As linhas de pesquisa que organizaram a investigação científica desenvolvida junto ao Contracondutas foram:
(1) Belo Monte, uma cartografia da ausência – os beiradeiros atingidos; (2) Desconstruindo o canteiro: o caso do Terminal 3 – Aeroporto de Guarulhos; (3) Análise crítica da Pré-Fabricação e seus canteiros de obra – os casos do Terminal 3 do Aeroporto de Guarulhos e do Centro Internacional SARAH de Neurorreabilitação e Neurociências (RJ); (4) Arquitetura e cidade na era do capital financeiro – os espaços aeroportuários; (5) O grande canteiro: um estudo antropológico.

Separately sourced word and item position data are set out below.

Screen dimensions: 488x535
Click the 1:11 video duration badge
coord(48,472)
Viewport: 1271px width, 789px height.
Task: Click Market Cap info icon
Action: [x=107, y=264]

A partir do diálogo estreito com o contexto ampliado de pesquisas e atividades do Contracondutas, este terceiro número do Cadernos de Pesquisa da Escola da Cidade procura evidenciar aspectos relevantes para uma reflexão crítica dos repetidos episódios de trabalho análogo à escravo denunciados pela justiça junto à construção civil. Busca-se assim, a partir da ampliação do escopo de análise, apontar e problematizar aspectos que, em escalas diversas, relacionam sistemas econômicos, dinâmicas produtivas, processos de urbanização, projetos arquitetônicos e condições de trabalho. Para além de um caráter de denúncia ou de respostas imediatas, o objetivo central é criar um corpo crítico de estudos capaz de formular, novos questionamentos acerca das lógicas que levam direta ou indiretamente à permanência dessas condições degradantes de trabalho, bem como gerar novas práticas transformadoras em condutas já correntes.